Every record must come back exactly as given.

• _Supplied records_
*** Block opens ***
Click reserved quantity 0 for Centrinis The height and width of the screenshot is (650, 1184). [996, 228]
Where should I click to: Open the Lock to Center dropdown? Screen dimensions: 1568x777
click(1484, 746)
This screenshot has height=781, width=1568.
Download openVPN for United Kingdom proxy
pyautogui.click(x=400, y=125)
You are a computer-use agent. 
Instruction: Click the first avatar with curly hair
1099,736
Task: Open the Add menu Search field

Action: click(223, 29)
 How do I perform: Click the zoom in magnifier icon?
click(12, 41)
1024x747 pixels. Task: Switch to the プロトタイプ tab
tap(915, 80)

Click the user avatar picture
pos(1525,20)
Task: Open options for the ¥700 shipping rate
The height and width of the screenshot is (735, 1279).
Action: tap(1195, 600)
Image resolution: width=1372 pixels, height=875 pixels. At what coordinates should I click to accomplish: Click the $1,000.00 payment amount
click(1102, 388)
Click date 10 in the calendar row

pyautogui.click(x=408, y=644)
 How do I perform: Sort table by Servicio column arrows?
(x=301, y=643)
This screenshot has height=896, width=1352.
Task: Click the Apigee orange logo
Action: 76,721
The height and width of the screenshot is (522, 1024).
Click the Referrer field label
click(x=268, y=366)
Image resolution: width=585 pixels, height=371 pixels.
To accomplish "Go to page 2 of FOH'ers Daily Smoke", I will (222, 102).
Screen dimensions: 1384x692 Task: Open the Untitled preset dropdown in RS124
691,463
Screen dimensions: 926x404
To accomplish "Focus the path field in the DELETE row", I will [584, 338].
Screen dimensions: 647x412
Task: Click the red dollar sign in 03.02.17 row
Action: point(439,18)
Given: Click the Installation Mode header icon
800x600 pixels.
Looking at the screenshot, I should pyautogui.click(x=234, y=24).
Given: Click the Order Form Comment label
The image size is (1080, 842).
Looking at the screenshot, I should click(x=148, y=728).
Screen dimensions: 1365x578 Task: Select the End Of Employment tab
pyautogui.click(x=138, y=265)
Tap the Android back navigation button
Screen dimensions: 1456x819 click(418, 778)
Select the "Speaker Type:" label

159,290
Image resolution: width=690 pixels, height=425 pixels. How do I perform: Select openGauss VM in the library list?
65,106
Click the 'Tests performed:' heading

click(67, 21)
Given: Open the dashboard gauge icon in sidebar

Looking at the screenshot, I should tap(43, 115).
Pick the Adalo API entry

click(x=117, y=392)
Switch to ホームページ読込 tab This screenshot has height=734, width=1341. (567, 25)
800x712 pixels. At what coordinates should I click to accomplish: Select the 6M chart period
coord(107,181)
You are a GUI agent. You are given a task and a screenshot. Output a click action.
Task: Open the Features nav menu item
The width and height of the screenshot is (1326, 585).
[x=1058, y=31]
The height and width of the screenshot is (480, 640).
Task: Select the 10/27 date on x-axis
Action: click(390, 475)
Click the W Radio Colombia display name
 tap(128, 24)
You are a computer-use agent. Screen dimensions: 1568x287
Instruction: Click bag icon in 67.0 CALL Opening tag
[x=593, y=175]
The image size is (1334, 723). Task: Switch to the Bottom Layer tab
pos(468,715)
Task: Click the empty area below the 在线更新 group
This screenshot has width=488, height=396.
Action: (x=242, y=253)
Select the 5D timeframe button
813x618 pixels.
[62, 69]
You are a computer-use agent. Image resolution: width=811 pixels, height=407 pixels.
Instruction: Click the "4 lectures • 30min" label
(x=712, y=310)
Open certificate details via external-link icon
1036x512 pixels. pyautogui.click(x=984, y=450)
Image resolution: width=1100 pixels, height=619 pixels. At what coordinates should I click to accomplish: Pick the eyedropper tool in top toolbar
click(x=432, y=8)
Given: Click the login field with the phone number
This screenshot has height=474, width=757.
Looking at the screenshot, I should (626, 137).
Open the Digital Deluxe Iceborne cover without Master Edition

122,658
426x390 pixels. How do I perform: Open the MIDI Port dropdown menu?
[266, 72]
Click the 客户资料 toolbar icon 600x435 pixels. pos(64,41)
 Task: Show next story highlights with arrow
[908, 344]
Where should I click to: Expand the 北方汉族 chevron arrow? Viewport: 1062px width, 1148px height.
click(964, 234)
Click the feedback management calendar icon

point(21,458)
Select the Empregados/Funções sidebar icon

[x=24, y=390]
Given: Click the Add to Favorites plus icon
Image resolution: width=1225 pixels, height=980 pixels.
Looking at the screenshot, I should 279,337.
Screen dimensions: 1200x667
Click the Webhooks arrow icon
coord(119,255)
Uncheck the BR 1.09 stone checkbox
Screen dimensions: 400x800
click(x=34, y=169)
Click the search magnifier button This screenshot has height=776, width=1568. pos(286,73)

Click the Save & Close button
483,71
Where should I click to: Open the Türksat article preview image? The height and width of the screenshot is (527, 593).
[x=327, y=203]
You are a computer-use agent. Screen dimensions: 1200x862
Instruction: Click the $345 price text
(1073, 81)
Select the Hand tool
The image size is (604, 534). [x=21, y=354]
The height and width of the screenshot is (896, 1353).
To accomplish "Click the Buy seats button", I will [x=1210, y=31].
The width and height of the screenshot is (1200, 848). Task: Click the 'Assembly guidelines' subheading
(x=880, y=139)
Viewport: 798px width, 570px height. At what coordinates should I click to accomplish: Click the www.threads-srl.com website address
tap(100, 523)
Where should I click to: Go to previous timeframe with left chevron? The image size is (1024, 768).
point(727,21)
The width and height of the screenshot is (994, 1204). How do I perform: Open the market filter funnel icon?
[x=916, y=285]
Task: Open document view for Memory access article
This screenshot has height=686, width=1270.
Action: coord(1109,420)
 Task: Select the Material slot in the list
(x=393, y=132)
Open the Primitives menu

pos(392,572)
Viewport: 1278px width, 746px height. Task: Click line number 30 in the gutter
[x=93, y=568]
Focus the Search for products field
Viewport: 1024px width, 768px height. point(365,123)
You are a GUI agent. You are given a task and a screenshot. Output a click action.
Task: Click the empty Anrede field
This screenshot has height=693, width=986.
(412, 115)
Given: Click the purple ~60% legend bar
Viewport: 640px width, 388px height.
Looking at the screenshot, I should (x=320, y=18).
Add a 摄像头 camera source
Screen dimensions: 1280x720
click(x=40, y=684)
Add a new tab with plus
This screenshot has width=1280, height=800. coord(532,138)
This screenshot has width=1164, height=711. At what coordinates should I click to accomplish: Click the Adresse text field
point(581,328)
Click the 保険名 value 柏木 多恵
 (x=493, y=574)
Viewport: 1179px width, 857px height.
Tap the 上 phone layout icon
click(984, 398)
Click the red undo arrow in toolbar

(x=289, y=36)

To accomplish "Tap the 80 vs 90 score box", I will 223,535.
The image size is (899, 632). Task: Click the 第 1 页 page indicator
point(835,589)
*** Block closes ***
• _Answer to this problem_
Click reserved quantity 0 for Centrinis The height and width of the screenshot is (650, 1184). [996, 228]
Where should I click to: Open the Lock to Center dropdown? Screen dimensions: 1568x777
click(1484, 746)
This screenshot has height=781, width=1568.
Download openVPN for United Kingdom proxy
pyautogui.click(x=400, y=125)
You are a computer-use agent. 
Instruction: Click the first avatar with curly hair
1099,736
Task: Open the Add menu Search field

Action: click(223, 29)
 How do I perform: Click the zoom in magnifier icon?
click(12, 41)
1024x747 pixels. Task: Switch to the プロトタイプ tab
tap(915, 80)

Click the user avatar picture
pos(1525,20)
Task: Open options for the ¥700 shipping rate
The height and width of the screenshot is (735, 1279).
Action: tap(1195, 600)
Image resolution: width=1372 pixels, height=875 pixels. At what coordinates should I click to accomplish: Click the $1,000.00 payment amount
click(1102, 388)
Click date 10 in the calendar row

pyautogui.click(x=408, y=644)
 How do I perform: Sort table by Servicio column arrows?
(x=301, y=643)
This screenshot has height=896, width=1352.
Task: Click the Apigee orange logo
Action: 76,721
The height and width of the screenshot is (522, 1024).
Click the Referrer field label
click(x=268, y=366)
Image resolution: width=585 pixels, height=371 pixels.
To accomplish "Go to page 2 of FOH'ers Daily Smoke", I will (222, 102).
Screen dimensions: 1384x692 Task: Open the Untitled preset dropdown in RS124
691,463
Screen dimensions: 926x404
To accomplish "Focus the path field in the DELETE row", I will [584, 338].
Screen dimensions: 647x412
Task: Click the red dollar sign in 03.02.17 row
Action: point(439,18)
Given: Click the Installation Mode header icon
800x600 pixels.
Looking at the screenshot, I should pyautogui.click(x=234, y=24).
Given: Click the Order Form Comment label
The image size is (1080, 842).
Looking at the screenshot, I should click(x=148, y=728).
Screen dimensions: 1365x578 Task: Select the End Of Employment tab
pyautogui.click(x=138, y=265)
Tap the Android back navigation button
Screen dimensions: 1456x819 click(418, 778)
Select the "Speaker Type:" label

159,290
Image resolution: width=690 pixels, height=425 pixels. How do I perform: Select openGauss VM in the library list?
65,106
Click the 'Tests performed:' heading

click(67, 21)
Given: Open the dashboard gauge icon in sidebar

Looking at the screenshot, I should tap(43, 115).
Pick the Adalo API entry

click(x=117, y=392)
Switch to ホームページ読込 tab This screenshot has height=734, width=1341. (567, 25)
800x712 pixels. At what coordinates should I click to accomplish: Select the 6M chart period
coord(107,181)
You are a GUI agent. You are given a task and a screenshot. Output a click action.
Task: Open the Features nav menu item
The width and height of the screenshot is (1326, 585).
[x=1058, y=31]
The height and width of the screenshot is (480, 640).
Task: Select the 10/27 date on x-axis
Action: click(390, 475)
Click the W Radio Colombia display name
 tap(128, 24)
You are a computer-use agent. Screen dimensions: 1568x287
Instruction: Click bag icon in 67.0 CALL Opening tag
[x=593, y=175]
The image size is (1334, 723). Task: Switch to the Bottom Layer tab
pos(468,715)
Task: Click the empty area below the 在线更新 group
This screenshot has width=488, height=396.
Action: (x=242, y=253)
Select the 5D timeframe button
813x618 pixels.
[62, 69]
You are a computer-use agent. Image resolution: width=811 pixels, height=407 pixels.
Instruction: Click the "4 lectures • 30min" label
(x=712, y=310)
Open certificate details via external-link icon
1036x512 pixels. pyautogui.click(x=984, y=450)
Image resolution: width=1100 pixels, height=619 pixels. At what coordinates should I click to accomplish: Pick the eyedropper tool in top toolbar
click(x=432, y=8)
Given: Click the login field with the phone number
This screenshot has height=474, width=757.
Looking at the screenshot, I should (626, 137).
Open the Digital Deluxe Iceborne cover without Master Edition

122,658
426x390 pixels. How do I perform: Open the MIDI Port dropdown menu?
[266, 72]
Click the 客户资料 toolbar icon 600x435 pixels. pos(64,41)
 Task: Show next story highlights with arrow
[908, 344]
Where should I click to: Expand the 北方汉族 chevron arrow? Viewport: 1062px width, 1148px height.
click(964, 234)
Click the feedback management calendar icon

point(21,458)
Select the Empregados/Funções sidebar icon

[x=24, y=390]
Given: Click the Add to Favorites plus icon
Image resolution: width=1225 pixels, height=980 pixels.
Looking at the screenshot, I should 279,337.
Screen dimensions: 1200x667
Click the Webhooks arrow icon
coord(119,255)
Uncheck the BR 1.09 stone checkbox
Screen dimensions: 400x800
click(x=34, y=169)
Click the search magnifier button This screenshot has height=776, width=1568. pos(286,73)

Click the Save & Close button
483,71
Where should I click to: Open the Türksat article preview image? The height and width of the screenshot is (527, 593).
[x=327, y=203]
You are a computer-use agent. Screen dimensions: 1200x862
Instruction: Click the $345 price text
(1073, 81)
Select the Hand tool
The image size is (604, 534). [x=21, y=354]
The height and width of the screenshot is (896, 1353).
To accomplish "Click the Buy seats button", I will [x=1210, y=31].
The width and height of the screenshot is (1200, 848). Task: Click the 'Assembly guidelines' subheading
(x=880, y=139)
Viewport: 798px width, 570px height. At what coordinates should I click to accomplish: Click the www.threads-srl.com website address
tap(100, 523)
Where should I click to: Go to previous timeframe with left chevron? The image size is (1024, 768).
point(727,21)
The width and height of the screenshot is (994, 1204). How do I perform: Open the market filter funnel icon?
[x=916, y=285]
Task: Open document view for Memory access article
This screenshot has height=686, width=1270.
Action: coord(1109,420)
 Task: Select the Material slot in the list
(x=393, y=132)
Open the Primitives menu

pos(392,572)
Viewport: 1278px width, 746px height. Task: Click line number 30 in the gutter
[x=93, y=568]
Focus the Search for products field
Viewport: 1024px width, 768px height. point(365,123)
You are a GUI agent. You are given a task and a screenshot. Output a click action.
Task: Click the empty Anrede field
This screenshot has height=693, width=986.
(412, 115)
Given: Click the purple ~60% legend bar
Viewport: 640px width, 388px height.
Looking at the screenshot, I should (x=320, y=18).
Add a 摄像头 camera source
Screen dimensions: 1280x720
click(x=40, y=684)
Add a new tab with plus
This screenshot has width=1280, height=800. coord(532,138)
This screenshot has width=1164, height=711. At what coordinates should I click to accomplish: Click the Adresse text field
point(581,328)
Click the 保険名 value 柏木 多恵
 (x=493, y=574)
Viewport: 1179px width, 857px height.
Tap the 上 phone layout icon
click(984, 398)
Click the red undo arrow in toolbar

(x=289, y=36)

To accomplish "Tap the 80 vs 90 score box", I will 223,535.
The image size is (899, 632). Task: Click the 第 1 页 page indicator
point(835,589)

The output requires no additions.